By: Michelle Semler
The end is nearing for me to find my 1st “big kid” job as my graduation date approaches in May. When many of us student’s begin our college career we have this amazing job in mind and everything is within our grasp (at least that’s how I felt). Professors inform you of the job placement rate following graduation as well as the perks of having a good salary, company car, company phone, etc…However; I think many of them fail to mention the difficult process of actually finding a job.

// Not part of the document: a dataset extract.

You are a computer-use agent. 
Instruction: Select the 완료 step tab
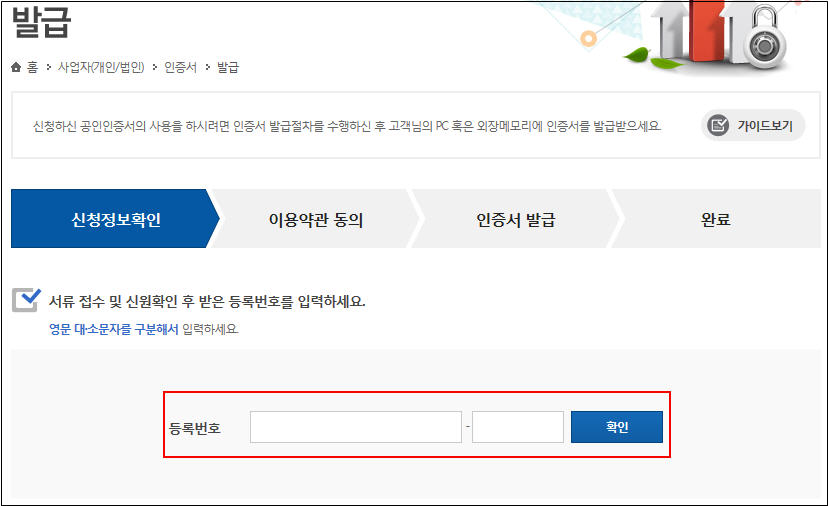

On October 4th, the University of Nebraska-Lincoln held a career fair on their East Campus with roughly 60 companies recruiting for internships as well as full time employment. Now, just attending a career fair doesn’t sound like a big deal, but there is a lot of planning and work beforehand that must be completed. For myself, I nerd out while preparing to attend. The 1st thing on my list to complete is looking up which companies I am interesting in visiting with and researching what them in preparation for the dreaded “So what do you know about us?” question.
Next on the list is choosing the correct outfit. Do I wear business professional? Business casual? What color dress? How should I do my hair? And of course what kind of shoes? I tend to be clumsy so of course heels are out of the question. After I have researched all the companies I’m interested in, my outfit is picked out, and printing off my resume is completed I am finally prepared for the UNL career fair. But just my luck as I get dressed in my office inside the Animal Science Building (also on East Campus where I have limited clothing options) my dress zipper decides to break in the back of my dress. So I scurry down to borrow a secretary’s sweater to cover up my broken zipper and hope nobody notices my not so put together outfit.
Out of the 60 some companies in attendance I have cut down my list to roughly 5 I’m interested in, most of which are large meat companies that emphasize pork products. Of course I’ve worked on my elevator speech to introduce myself to the recruiter with. But before talking to anyone I do a few laps around the large hall to scope out where all of the companies’ booths are located. At large career fairs such as the one UNL is hosting has rows upon rows of booths where each company has at least a single recruiter working with some companies having up to a handful of recruiters.
Finally, I am prepared to take the next step; talking to recruiters. I brush the clamminess off of my hands 1st and proceed on ward for that handshake. After talking with all 5 companies I hear basically the same statement from all of them. “We currently aren’t looking to hire full-time positions for those graduating in May, but you can apply online at our website and check the site regularly to see when positions are available”. I expected to be told this by most of the companies I visited with but it still brings down your confidence a bit when are you’re hoping for is to be asked for an interview.
As I sit in my apartment contemplating the next step for finding a job within the red meat industry I realize that I have a long journey ahead of me. So all of the time I thought was wasted when I was preparing for the career fair, is actually pushing me toward the end goal of finding that 1st “Big Kid Job” in the near future. I just got to put my chin up, buckle down on work, and keep on truckin’. Then hopefully somebody will want to hire me and I will have those perks like that my professors informed me about when they were skipping over the difficulties of landing a job after college. Wish me luck!